When they reached Bay Court the woman declined Annet’s invitation. ‘Only too glad to help,’ she said, ‘but I think we’ve both of us got plenty to do.’
David tried the phone, which still wasn’t working. His bone-tiredness helped him to function, he hadn’t the energy to panic. In less than two and a half hours Lara would be here, if she was able to get through, and he could hand over to her and find a phone somewhere else. If she didn’t make it at the very least he could take Freya to Karen’s while he found out what had happened. On the other hand the phone might be reconnected at any moment.
He splashed his face with cold water, cleaned his teeth, and went downstairs. The drawing room with its unguarded fire, the phone, the baby bible, Freya’s blanket spread on the ground – all made him shiver with remembered anxiety.
He drew back the curtains. The front garden was like a battleground – shrubs flattened, twigs and branches scattered everywhere, stripped of their remaining leaves, a slab of corrugated iron roofing from God knows where, caught in the hedge as if left there by a receding flood.
And there, walking towards him, like someone emerging from a shipwreck – scarred, soaked and bedraggled but miraculously alive – was Annet.
His wife, returned to him.
They barely spoke. He took her in his arms and felt her relax, utterly against him. He made her tea, and ran her a bath.
In the bedroom doorway she picked up Freya and gave her a long kiss, her eyes over the baby’s head taking in the tray, the half-eaten sandwich, the towel, the beer can, the liqueur glass, the damp cloth.…
‘You got the loose women out just in time then.’

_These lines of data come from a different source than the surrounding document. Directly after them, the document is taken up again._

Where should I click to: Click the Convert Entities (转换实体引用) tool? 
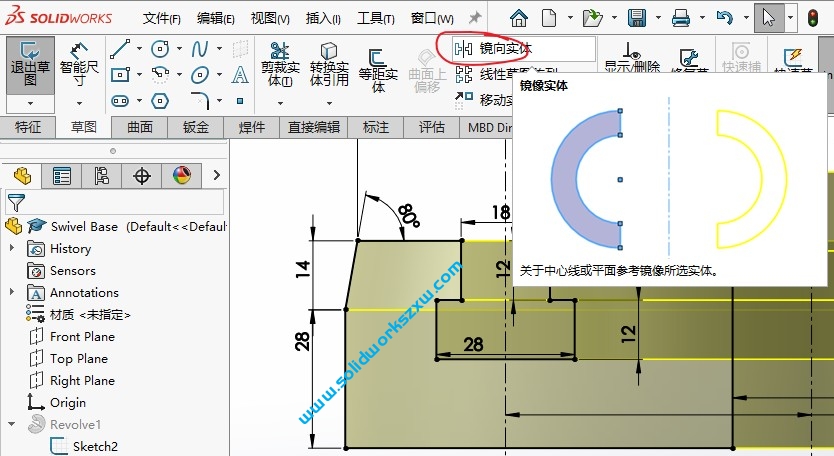[329, 65]
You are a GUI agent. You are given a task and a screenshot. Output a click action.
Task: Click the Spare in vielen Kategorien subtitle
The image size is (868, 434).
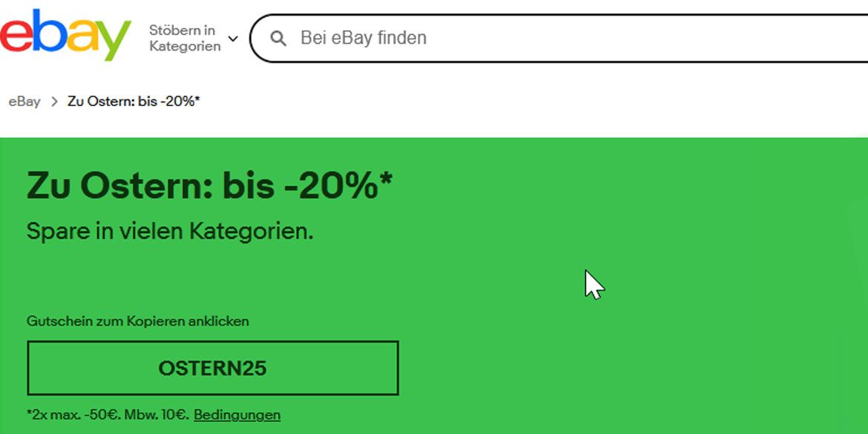point(170,231)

‘I knotted a couple of sheets.’ She laid Freya back down, managed the ghost of a lopsided
smile. ‘Tell me later.’
‘Plenty of time.’
He sensed that they both knew
how much there was to tell, and
how much time to tell it in.
While she was in the bath Freya woke, and he gave her her
bottle and tidied the room. On her return he was about to take
Freya downstairs, but she stopped him.
‘Please don’t go.’
‘You’ll want to sleep.’
She laid her hand on Freya’s head, her own forehead on his
shoulder. ‘Please, darl. Lie down with me.’

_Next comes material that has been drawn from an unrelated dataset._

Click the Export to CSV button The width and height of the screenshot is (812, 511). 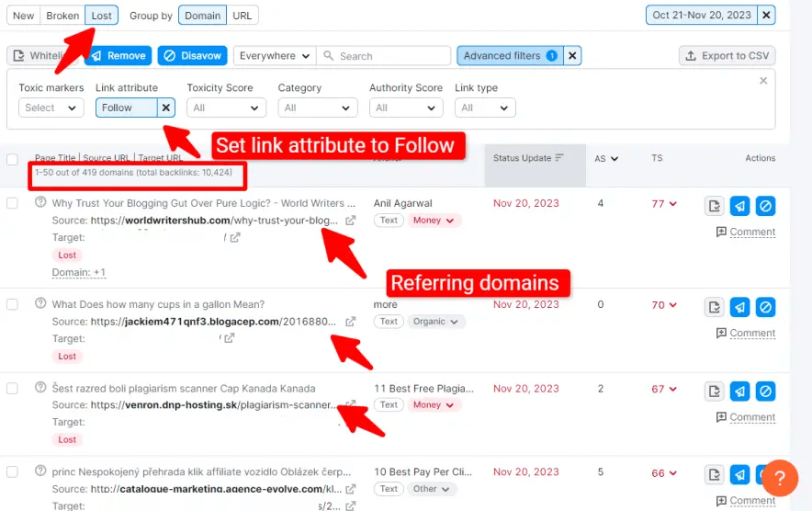[x=727, y=56]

They lay quietly, and slept – Annet first, then Freya. Even,
eventually, David. Like lights being turned off, one at a time.
When the phone rang he awoke with a start and raced down the stairs, but Annet and Freya barely stirred.
On his return, Annet had her arms behind her head, and asked drowsily:
‘Back in touch at last – who was it?’
‘Louise.’
She sat up. ‘ Oh God.…’
‘No. Marina’s fine. More than fine, they all are. Louise is pregnant.’
She gave something that might have been a laugh or a sob.
‘Just think, darl … All this is waiting for them.’
He sat down on her side of the bed and pulled her to him for a kiss. She sank into his arms, her mouth opening under his, a homecoming. Afterwards as he held her, her head beneath his chin he caught sight of their reflection in the wardrobe mirror. And glimpsed in their two so different faces, almost joined, the suggestion of a third face that he recognised but could not place.…
It didn’t bother him. He had the peaceful certainty that in time the truth would out. He would remember the face.
The kiss he would never forget.
Chapter Eighteen
In the village of Newton Bury, the season turned.
Hallowe’en, with its attendant minor atrocities, became All Saints. On this, their patronal festival, Maurice Martin reminded his congregation of their duty to each other and the community, the wider family of which they were part.